* **Materials provided**:
···
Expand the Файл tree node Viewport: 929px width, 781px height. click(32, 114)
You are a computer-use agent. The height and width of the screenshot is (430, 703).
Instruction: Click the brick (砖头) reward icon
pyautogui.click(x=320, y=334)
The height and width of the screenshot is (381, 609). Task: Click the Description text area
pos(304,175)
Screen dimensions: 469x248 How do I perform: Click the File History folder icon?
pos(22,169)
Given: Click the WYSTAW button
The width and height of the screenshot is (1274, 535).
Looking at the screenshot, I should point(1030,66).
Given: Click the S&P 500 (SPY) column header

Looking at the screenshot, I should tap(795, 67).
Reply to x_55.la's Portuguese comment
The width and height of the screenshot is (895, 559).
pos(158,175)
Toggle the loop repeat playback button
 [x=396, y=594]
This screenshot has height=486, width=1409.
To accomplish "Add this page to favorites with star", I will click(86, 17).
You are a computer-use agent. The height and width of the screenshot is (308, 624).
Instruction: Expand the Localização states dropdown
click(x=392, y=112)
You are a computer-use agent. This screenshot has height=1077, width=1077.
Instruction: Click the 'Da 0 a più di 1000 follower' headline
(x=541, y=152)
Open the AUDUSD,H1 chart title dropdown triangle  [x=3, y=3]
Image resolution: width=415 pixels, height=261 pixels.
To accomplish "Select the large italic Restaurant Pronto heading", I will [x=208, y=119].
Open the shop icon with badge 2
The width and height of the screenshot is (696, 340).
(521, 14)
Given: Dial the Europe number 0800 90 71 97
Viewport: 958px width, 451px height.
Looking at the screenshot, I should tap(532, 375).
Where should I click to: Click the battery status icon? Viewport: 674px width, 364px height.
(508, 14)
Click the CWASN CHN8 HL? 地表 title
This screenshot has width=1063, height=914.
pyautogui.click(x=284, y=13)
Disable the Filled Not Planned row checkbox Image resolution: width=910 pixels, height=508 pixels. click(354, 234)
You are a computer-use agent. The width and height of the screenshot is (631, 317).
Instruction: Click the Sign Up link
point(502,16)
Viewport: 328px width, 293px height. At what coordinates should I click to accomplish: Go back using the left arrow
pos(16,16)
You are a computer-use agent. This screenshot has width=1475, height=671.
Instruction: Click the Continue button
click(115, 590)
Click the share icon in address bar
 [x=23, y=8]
···
* **Required work**:
Copy every line from the first one through the line containing "Disable the Filled", both included, without any changes.

* **Response below**:
Expand the Файл tree node Viewport: 929px width, 781px height. click(32, 114)
You are a computer-use agent. The height and width of the screenshot is (430, 703).
Instruction: Click the brick (砖头) reward icon
pyautogui.click(x=320, y=334)
The height and width of the screenshot is (381, 609). Task: Click the Description text area
pos(304,175)
Screen dimensions: 469x248 How do I perform: Click the File History folder icon?
pos(22,169)
Given: Click the WYSTAW button
The width and height of the screenshot is (1274, 535).
Looking at the screenshot, I should point(1030,66).
Given: Click the S&P 500 (SPY) column header

Looking at the screenshot, I should tap(795, 67).
Reply to x_55.la's Portuguese comment
The width and height of the screenshot is (895, 559).
pos(158,175)
Toggle the loop repeat playback button
 [x=396, y=594]
This screenshot has height=486, width=1409.
To accomplish "Add this page to favorites with star", I will click(86, 17).
You are a computer-use agent. The height and width of the screenshot is (308, 624).
Instruction: Expand the Localização states dropdown
click(x=392, y=112)
You are a computer-use agent. This screenshot has height=1077, width=1077.
Instruction: Click the 'Da 0 a più di 1000 follower' headline
(x=541, y=152)
Open the AUDUSD,H1 chart title dropdown triangle  [x=3, y=3]
Image resolution: width=415 pixels, height=261 pixels.
To accomplish "Select the large italic Restaurant Pronto heading", I will [x=208, y=119].
Open the shop icon with badge 2
The width and height of the screenshot is (696, 340).
(521, 14)
Given: Dial the Europe number 0800 90 71 97
Viewport: 958px width, 451px height.
Looking at the screenshot, I should tap(532, 375).
Where should I click to: Click the battery status icon? Viewport: 674px width, 364px height.
(508, 14)
Click the CWASN CHN8 HL? 地表 title
This screenshot has width=1063, height=914.
pyautogui.click(x=284, y=13)
Disable the Filled Not Planned row checkbox Image resolution: width=910 pixels, height=508 pixels. click(354, 234)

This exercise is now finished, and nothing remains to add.